Sometimes I sit and think, and sometimes I just sit. And sometimes I just sit and turn on my camera video function and let the canyon world roll by through its lens.
In my notes from the river I call these miles a “lovely, long stretch of canyon.”
Indeed.
Along these western reaches of Grand Canyon, the slope of the Kaibab Plateau contours downward. The river leaves the mean & mangled metamorphic rocks of the narrow Inner Gorge to once again carve a wider course through the overlying softer, flat–lying sedimentary rocks as seen in eastern Grand Canyon. For a brief stretch tomorrow the schists and gneisses will outcrop once again beneath the sedimentary Tapeats Sandstone in John Wesley Powell’s 1.2 billion year old “Great Unconformity,” but for the most part we will travel “up section” into younger rocks.
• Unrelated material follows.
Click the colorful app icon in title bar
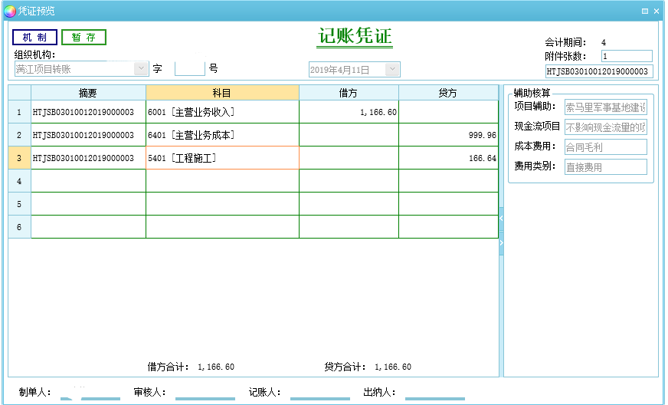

The daily chronology of my posts here is out of order. We floated this stretch of river before the stretch in my previous post. Cove Canyon (see video below) is at river mile 175, while last night’s campsite (night #6, day 7, whatever) is at river mile 172. Oh well. I guess that’s what happens when you take eight months to compose the next installment of your geologic & literary masterpiece.
We are nearing the end of this adventure, but we are not done yet. We still have a few miles of basalt to pass, one hella rapid to plow through, and a final night of sleeping on the sand before we can tie a bow on this adventure.
Spoiler Alert: No one falls out.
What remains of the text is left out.